しかしこんなお悩みも多いのではないでしょうか。

「このクリック率って良いの?」
「クリック率が良いとどうなるの?」
「クリック率を上げるにはどうしたらいいの?」

この記事はそのような方向けに書いています。

梅本
梅本
この記事を読めば、クリック率を改善しリスティング広告の成果を挙げる方法が分かります。

本記事の要点

「クリック率」には、リスティング広告と自然検索におけるクリック率がありますが、ここではすべて「リスティング広告のクリック率」について説明していきます。

クリック率とは

クリック率(CTR:Click Through Rate)とは、広告が表示された回数に対して、どのくらいクリックされたかを示す割合です。

クリック率は、広告のクリック数を表示回数(=インプレッション)で割った値の式で計算されます。

クリック率の計算式

クリック率 = クリック数 ÷ 広告が表示された回数 × 100

例えば、以下のように計算します。

【例】30回(クリック数)÷ 1,000回(広告の表示回数)= 3%(クリック率)

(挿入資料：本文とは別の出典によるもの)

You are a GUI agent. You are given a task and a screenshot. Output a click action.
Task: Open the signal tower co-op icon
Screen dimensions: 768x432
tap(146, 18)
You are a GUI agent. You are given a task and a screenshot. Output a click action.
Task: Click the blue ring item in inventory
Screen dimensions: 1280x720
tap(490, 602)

広告の表示回数に対してクリック数が多ければ多いほどクリック率は高くなります。

平均のクリック率は6%

平均のクリック率は6%前後ですが、業界や商材によってはもちろん、キーワードの種類やターゲット設定など、広告の配信の仕方によっても異なります

例えば、キーワードの種類によって異なる場合です。

指名キーワード(自社の商品やサービス名):
 既に興味をもっている場合が多く、クリック率は高い。
一般キーワード:
 まだ検討段階や他社比較しているユーザーが多く、クリック率は低い。
私が経験した結婚式場の広告では、指名キーワードで17%前後、一般キーワードで6%前後でした。

クリック率と掲載位置は密に関係する

クリック率と広告の掲載位置は、密に関係しています。

広告の掲載位置が上であるほど、クリック率も高くなります。

Googleでは2019年9月から「ページ最上部インプレッションの割合」や「ページ上部インプレッションの割合」といった指標が用いられるようになりました。

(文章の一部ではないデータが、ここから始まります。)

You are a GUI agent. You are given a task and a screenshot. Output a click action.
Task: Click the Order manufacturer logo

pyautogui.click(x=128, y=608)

  • ページ最上部インプレッションの割合:広告が検索結果ページの最上部に表示された割合。
  • ページ上部インプレッションの割合:広告が検索結果ページの上部に表示された割合。

これらの数値が高いほど、クリック率も高くなるとされています。

「平均掲載順位」指標の廃止

平均掲載掲載順位とは

検索結果ページに、広告が何番目に表示されているか平均の順序を表す指標。

Googleでは、広告のパフォーマンスを左右するのは「掲載順位」ではなく「掲載位置」であるということから、「平均掲載順位」の指標は2019年9月に廃止になりました。

なぜなら、以下のようなケースが起こるからです。

自然検索の下に1つめの広告が表示されている場合も、掲載順位は1位になる。
しかし、検索結果ページの下の方に広告は表示されているため、クリック率は低くなる。

狙いたいキーワードでのクリック率が良い状態がベスト

クライアント
クライアント
クリック率が大事な指標なのは分かるけど、どんな状態なら良いの?

リック率の良い状態は、業界や商材・サービス・キーワードの種類(マッチタイプや検索量など)によっても変わってきますが、以下のような状態が理想的です。

クリック率の良い状態

  • 狙いたいキーワードでのクリック率が高い。
  • コンバージョンの可能性が高いキーワードやターゲットでのクリック率が高い。
  • 関係のないキーワードでのクリック率は低い。

例えば、広告文「<鎌倉>絶景の海で憧れの結婚式」の場合、クリック率は下図の様になっているとよいです。

キーワード クリック率 確度
鎌倉 結婚式 ビーチ 6.5%
鎌倉 結婚式場 5%
神奈川 結婚式場 4%
関東 結婚式場 3%

クリック率が良いと広告が表示されやすく、ユーザーの流入も増える

なぜクリック率が高いと良いのか、クリック率が良いと得られるメリットを2つ紹介します。

クリック率が良いと得られるメリット

  • メリット①:広告が表示されやすくなる。
  • メリット②:ユーザーの流入が増える。

メリット①:広告が表示されやすくなる。

クリック率が上がると、広告の表示の有無や掲載順位を決める「広告ランク」も良くなり、広告が表示されやすくなります。

広告ランクとは

広告の表示有無や掲載順位を決める指標で、要素の1つとしてクリック率を含みます。

▼広告ランクの計算式
入札単価 × 品質スコア(推定クリック率・広告の関連性・ランディングページの利便性)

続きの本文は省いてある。